Clarification on Camera Convention Used in Dataset Pickle Parameters

Hello,

Thanks for the great work!

I am currently working with your dataset that includes parameters such as cam_R, cam_T, fx_ndc, and fy_ndc. It appears that these parameters are defined in the context of the PyTorch3D camera convention, where "+X points left, +Y points up, and +Z points out from the image plane" (as described here: https://pytorch3d.org/docs/cameras), since I found these parameters are directly fed into pytorch3d.PerspectiveCameras.

However, I am interested in converting these camera parameters to the OpenCV camera convention, which is commonly used in many NeRF (Neural Radiance Fields) projects. In the OpenCV convention, the coordinates are defined as "+X points right, +Y points down, and +Z points out."

I noticed in the dataset, particularly in the file 'data/hand_only/hand1/PARAM_1064/65_21320028.pickle', that there are two sets of parameters: 'cam_R' and 'R', and 'cam_T' and 'T'. It seems that a conversion is applied since R = cam_R.transpose(), and T=cam_T. However, I'm not sure if this conversion aligns with the typical OpenCV convention.

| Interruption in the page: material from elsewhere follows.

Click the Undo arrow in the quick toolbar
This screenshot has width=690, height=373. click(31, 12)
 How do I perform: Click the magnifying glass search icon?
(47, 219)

In my research, I found a code snippet in the PyTorch3D documentation (https://pytorch3d.readthedocs.io/en/latest/_modules/pytorch3d/utils/camera_conversions.html) that shows how to convert camera parameters to the OpenCV convention. Here's a snippet of the code for reference:

R_pytorch3d = cameras.R.clone() # (batchsize, 3, 3)
T_pytorch3d = cameras.T.clone() # (batchsize, 3)
T_pytorch3d[:, :2] *= -1
R_pytorch3d[:, :, :2] *= -1
tvec = T_pytorch3d
R = R_pytorch3d.permute(0, 2, 1)

Could you kindly explain the exact camera convention used for 'cam_R' and 'cam_T' in your dataset, and whether 'R' and 'T' are already converted to the OpenCV convention correctly as mentioned above? Clarification on this matter would greatly assist me in my research.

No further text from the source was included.